Job ▸ Rewrite everything from the line containing "pixels, height=560 pixels." down to the end of the items, swapping "Image resolution" for "Screenshot size" and keeping all else the same. Leave the pictures out of your answer.

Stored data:
□ □ □ □ □ □ □

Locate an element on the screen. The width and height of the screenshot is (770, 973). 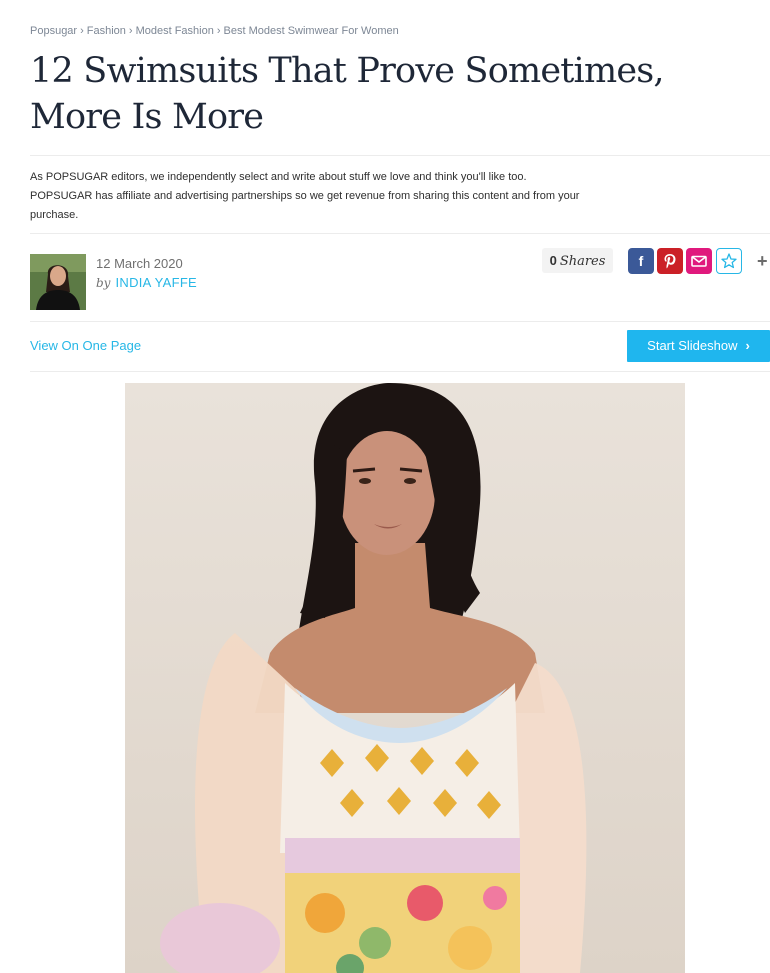
facebook-share-button: f is located at coordinates (641, 261).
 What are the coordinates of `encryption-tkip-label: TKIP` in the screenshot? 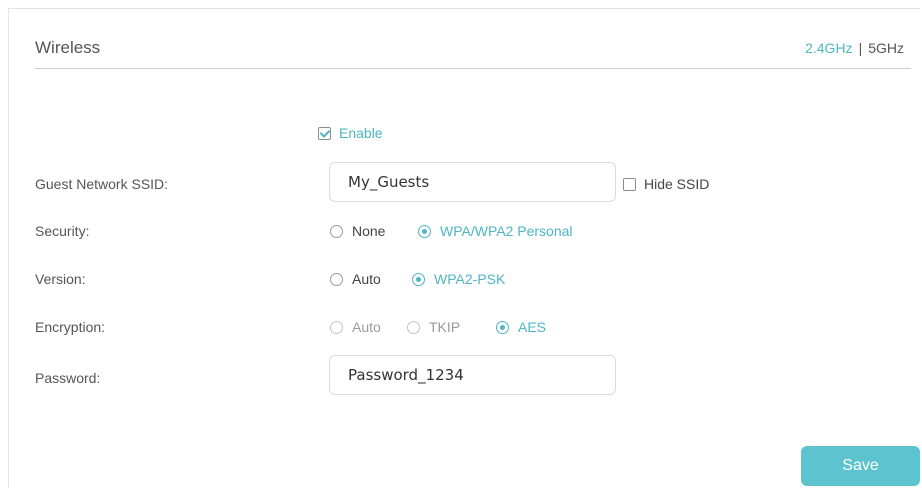 It's located at (445, 327).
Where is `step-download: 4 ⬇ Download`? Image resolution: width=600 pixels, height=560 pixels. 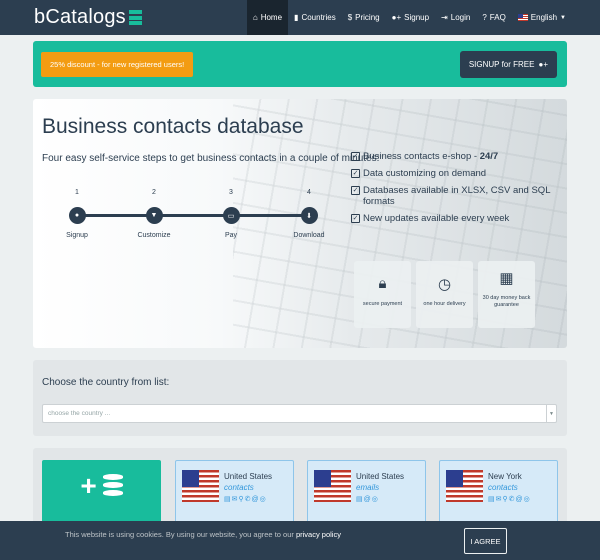
step-download: 4 ⬇ Download is located at coordinates (309, 214).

□ □ □ □ □ □ □

Solution to this task ▸
Where is `step-download: 4 ⬇ Download`? Screenshot size: width=600 pixels, height=560 pixels. 
step-download: 4 ⬇ Download is located at coordinates (309, 214).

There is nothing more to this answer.